DEFECTIVE POLYMORPHONUCLEAR LEUKOCYTE METABOLISM AND FUNCTION IN CANINE CYCLIC NEUTROPENIA

Abstract

Humans and grey collie dogs with cyclic neutropenia suffer from an increased rate of bacterial infection. Because of the previously described microanatomic abnormalities of lysosome formation found in the polymorphonuclear leukocytes (PMN) of dogs wth canine cyclic neutropenia, studies of these cells were undertaken. PMN from grey collie dogs had significant metabolic and functional abnormalities when compared with normal collie PMN. These included abnormally increased postphagocytic C1-glucose oxidation, decreased iodination of trichloroacetic acid-precipitable protein in the resting and phagocytizing state, decreased levels of intracellular myeloperoxidase and a bactericidal defect against a variety of bacteria [Staphylococcus aureus, Streptococcus faecalis and Escherichia coli]. Phagocytosis was normal.
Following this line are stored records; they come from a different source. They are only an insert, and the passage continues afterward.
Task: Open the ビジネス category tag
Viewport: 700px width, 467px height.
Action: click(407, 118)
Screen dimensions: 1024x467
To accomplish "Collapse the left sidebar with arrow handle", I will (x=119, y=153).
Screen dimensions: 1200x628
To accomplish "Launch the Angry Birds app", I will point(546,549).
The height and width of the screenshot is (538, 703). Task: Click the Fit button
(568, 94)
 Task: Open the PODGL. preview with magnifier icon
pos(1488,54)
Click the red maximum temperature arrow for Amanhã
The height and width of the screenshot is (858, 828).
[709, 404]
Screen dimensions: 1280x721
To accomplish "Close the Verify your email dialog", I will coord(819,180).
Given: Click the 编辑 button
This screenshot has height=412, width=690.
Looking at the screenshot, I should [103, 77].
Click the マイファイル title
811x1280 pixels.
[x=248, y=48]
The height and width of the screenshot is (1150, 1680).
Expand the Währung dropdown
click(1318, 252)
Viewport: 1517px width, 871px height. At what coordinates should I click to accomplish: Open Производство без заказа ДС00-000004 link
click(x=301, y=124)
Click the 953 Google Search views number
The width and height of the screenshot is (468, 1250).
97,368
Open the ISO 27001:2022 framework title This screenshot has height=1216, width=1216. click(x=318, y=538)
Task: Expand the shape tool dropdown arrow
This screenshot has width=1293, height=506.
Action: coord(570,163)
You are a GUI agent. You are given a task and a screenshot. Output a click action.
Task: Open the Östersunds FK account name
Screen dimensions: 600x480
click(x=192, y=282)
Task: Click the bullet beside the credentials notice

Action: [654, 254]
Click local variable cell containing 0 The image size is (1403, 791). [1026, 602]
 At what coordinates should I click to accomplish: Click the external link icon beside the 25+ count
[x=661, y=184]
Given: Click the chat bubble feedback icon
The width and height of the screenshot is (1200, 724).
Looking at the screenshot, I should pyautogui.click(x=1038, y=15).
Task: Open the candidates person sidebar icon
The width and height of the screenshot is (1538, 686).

These abnormalities differed from those previously described in the PMN of patients with chronic granulomatous disease of childhood and the Chediak-Higashi syndrome and more closely resembled those seen in hereditary myeloperoxidase deficiency. Defective PMN function was demonstrated in a disease state previously believed to be a model only of periodic hematopoiesis.